ACTIVITY: Would you print the full listing word for word?

EXTRACTED RECORDS:
* * * * *

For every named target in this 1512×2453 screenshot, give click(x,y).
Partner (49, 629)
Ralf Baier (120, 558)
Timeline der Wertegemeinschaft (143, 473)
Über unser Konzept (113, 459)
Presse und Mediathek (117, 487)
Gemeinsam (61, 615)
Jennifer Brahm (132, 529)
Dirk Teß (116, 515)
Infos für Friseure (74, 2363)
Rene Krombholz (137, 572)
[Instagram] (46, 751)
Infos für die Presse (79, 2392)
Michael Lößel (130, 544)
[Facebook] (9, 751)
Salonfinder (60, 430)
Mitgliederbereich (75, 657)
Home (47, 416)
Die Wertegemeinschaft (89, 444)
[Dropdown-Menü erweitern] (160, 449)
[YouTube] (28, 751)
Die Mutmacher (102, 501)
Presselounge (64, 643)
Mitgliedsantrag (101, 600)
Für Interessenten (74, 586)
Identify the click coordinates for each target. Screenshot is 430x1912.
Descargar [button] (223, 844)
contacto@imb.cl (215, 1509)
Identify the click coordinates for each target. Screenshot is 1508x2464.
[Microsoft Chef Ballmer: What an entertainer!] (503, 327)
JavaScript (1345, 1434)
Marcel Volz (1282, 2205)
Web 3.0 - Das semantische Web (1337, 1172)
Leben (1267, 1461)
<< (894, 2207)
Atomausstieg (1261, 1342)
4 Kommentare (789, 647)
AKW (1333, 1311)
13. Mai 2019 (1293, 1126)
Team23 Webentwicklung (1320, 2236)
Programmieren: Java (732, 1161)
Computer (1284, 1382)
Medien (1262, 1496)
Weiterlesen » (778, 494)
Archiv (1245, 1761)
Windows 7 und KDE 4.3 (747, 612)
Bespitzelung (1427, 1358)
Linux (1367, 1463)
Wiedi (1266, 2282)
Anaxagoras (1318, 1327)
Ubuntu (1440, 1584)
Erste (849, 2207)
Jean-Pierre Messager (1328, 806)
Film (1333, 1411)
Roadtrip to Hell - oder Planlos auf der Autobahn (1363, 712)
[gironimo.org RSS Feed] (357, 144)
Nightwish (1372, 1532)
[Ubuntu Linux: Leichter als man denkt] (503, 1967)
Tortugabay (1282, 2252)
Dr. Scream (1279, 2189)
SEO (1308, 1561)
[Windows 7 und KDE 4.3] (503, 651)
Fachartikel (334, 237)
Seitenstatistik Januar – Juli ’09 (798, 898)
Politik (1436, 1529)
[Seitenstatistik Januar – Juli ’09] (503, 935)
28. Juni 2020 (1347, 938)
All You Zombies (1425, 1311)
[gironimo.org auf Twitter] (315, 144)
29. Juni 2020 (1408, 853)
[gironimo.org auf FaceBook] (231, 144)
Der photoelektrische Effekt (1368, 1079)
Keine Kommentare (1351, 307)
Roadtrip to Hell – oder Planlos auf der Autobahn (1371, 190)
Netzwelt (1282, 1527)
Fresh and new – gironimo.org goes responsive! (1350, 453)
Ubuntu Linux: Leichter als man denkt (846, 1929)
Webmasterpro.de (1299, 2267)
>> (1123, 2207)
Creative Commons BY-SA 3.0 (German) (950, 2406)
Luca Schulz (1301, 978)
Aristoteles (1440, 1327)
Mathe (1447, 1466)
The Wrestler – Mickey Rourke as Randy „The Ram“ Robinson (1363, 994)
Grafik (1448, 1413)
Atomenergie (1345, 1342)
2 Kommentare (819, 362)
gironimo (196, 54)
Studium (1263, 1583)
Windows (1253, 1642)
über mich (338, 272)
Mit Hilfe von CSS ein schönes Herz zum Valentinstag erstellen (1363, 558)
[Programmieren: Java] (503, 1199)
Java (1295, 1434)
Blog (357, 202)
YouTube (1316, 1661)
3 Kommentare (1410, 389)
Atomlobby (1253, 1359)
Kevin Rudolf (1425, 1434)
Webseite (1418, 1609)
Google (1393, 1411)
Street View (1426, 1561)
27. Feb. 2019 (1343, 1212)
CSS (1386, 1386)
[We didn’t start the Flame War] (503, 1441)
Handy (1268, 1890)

* * * * *

ANSWER FOR THIS EXERCISE:
For every named target in this 1512×2453 screenshot, give click(x,y).
Partner (49, 629)
Ralf Baier (120, 558)
Timeline der Wertegemeinschaft (143, 473)
Über unser Konzept (113, 459)
Presse und Mediathek (117, 487)
Gemeinsam (61, 615)
Jennifer Brahm (132, 529)
Dirk Teß (116, 515)
Infos für Friseure (74, 2363)
Rene Krombholz (137, 572)
[Instagram] (46, 751)
Infos für die Presse (79, 2392)
Michael Lößel (130, 544)
[Facebook] (9, 751)
Salonfinder (60, 430)
Mitgliederbereich (75, 657)
Home (47, 416)
Die Wertegemeinschaft (89, 444)
[Dropdown-Menü erweitern] (160, 449)
[YouTube] (28, 751)
Die Mutmacher (102, 501)
Presselounge (64, 643)
Mitgliedsantrag (101, 600)
Für Interessenten (74, 586)
Identify the click coordinates for each target. Screenshot is 430x1912.
Descargar [button] (223, 844)
contacto@imb.cl (215, 1509)
Identify the click coordinates for each target. Screenshot is 1508x2464.
[Microsoft Chef Ballmer: What an entertainer!] (503, 327)
JavaScript (1345, 1434)
Marcel Volz (1282, 2205)
Web 3.0 - Das semantische Web (1337, 1172)
Leben (1267, 1461)
<< (894, 2207)
Atomausstieg (1261, 1342)
4 Kommentare (789, 647)
AKW (1333, 1311)
13. Mai 2019 (1293, 1126)
Team23 Webentwicklung (1320, 2236)
Programmieren: Java (732, 1161)
Computer (1284, 1382)
Medien (1262, 1496)
Weiterlesen » (778, 494)
Archiv (1245, 1761)
Windows 7 und KDE 4.3 (747, 612)
Bespitzelung (1427, 1358)
Linux (1367, 1463)
Wiedi (1266, 2282)
Anaxagoras (1318, 1327)
Ubuntu (1440, 1584)
Erste (849, 2207)
Jean-Pierre Messager (1328, 806)
Film (1333, 1411)
Roadtrip to Hell - oder Planlos auf der Autobahn (1363, 712)
[gironimo.org RSS Feed] (357, 144)
Nightwish (1372, 1532)
[Ubuntu Linux: Leichter als man denkt] (503, 1967)
Tortugabay (1282, 2252)
Dr. Scream (1279, 2189)
SEO (1308, 1561)
[Windows 7 und KDE 4.3] (503, 651)
Fachartikel (334, 237)
Seitenstatistik Januar – Juli ’09 (798, 898)
Politik (1436, 1529)
[Seitenstatistik Januar – Juli ’09] (503, 935)
28. Juni 2020 (1347, 938)
All You Zombies (1425, 1311)
[gironimo.org auf Twitter] (315, 144)
29. Juni 2020 (1408, 853)
[gironimo.org auf FaceBook] (231, 144)
Der photoelektrische Effekt (1368, 1079)
Keine Kommentare (1351, 307)
Roadtrip to Hell – oder Planlos auf der Autobahn (1371, 190)
Netzwelt (1282, 1527)
Fresh and new – gironimo.org goes responsive! (1350, 453)
Ubuntu Linux: Leichter als man denkt (846, 1929)
Webmasterpro.de (1299, 2267)
>> (1123, 2207)
Creative Commons BY-SA 3.0 (German) (950, 2406)
Luca Schulz (1301, 978)
Aristoteles (1440, 1327)
Mathe (1447, 1466)
The Wrestler – Mickey Rourke as Randy „The Ram“ Robinson (1363, 994)
Grafik (1448, 1413)
Atomenergie (1345, 1342)
2 Kommentare (819, 362)
gironimo (196, 54)
Studium (1263, 1583)
Windows (1253, 1642)
über mich (338, 272)
Mit Hilfe von CSS ein schönes Herz zum Valentinstag erstellen (1363, 558)
[Programmieren: Java] (503, 1199)
Java (1295, 1434)
Blog (357, 202)
YouTube (1316, 1661)
3 Kommentare (1410, 389)
Atomlobby (1253, 1359)
Kevin Rudolf (1425, 1434)
Webseite (1418, 1609)
Google (1393, 1411)
Street View (1426, 1561)
27. Feb. 2019 (1343, 1212)
CSS (1386, 1386)
[We didn’t start the Flame War] (503, 1441)
Handy (1268, 1890)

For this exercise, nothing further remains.